▶ **TO DO**: Please report, as a single number with no other text, how many lines of the listing contain "target".

· · · · ·

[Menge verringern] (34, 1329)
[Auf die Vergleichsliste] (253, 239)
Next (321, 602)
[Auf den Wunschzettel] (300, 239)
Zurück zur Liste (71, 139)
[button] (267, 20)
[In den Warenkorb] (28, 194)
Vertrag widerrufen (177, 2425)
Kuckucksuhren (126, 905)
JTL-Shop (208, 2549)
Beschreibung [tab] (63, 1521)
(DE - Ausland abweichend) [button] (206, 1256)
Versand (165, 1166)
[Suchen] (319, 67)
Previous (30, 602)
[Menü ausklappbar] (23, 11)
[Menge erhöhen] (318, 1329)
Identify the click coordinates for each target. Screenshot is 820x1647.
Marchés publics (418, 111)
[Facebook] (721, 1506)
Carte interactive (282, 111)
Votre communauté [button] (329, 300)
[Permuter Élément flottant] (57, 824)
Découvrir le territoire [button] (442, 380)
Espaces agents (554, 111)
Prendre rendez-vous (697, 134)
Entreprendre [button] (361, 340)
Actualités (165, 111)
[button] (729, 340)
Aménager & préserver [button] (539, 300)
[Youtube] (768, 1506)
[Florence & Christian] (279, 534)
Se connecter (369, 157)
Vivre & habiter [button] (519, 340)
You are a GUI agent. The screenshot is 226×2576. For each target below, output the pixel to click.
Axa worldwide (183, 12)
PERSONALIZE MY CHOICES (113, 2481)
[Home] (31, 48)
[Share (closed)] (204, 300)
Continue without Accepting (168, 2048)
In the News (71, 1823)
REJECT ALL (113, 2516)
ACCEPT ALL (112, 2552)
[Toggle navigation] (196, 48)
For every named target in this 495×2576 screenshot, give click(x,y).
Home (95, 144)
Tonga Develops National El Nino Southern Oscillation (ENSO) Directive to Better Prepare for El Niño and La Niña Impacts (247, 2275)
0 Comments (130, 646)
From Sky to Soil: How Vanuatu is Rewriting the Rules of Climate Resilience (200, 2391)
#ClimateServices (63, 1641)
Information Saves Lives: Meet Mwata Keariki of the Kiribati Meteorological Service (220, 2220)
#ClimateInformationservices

· · · · ·

▶ **ANSWER AREA**: 3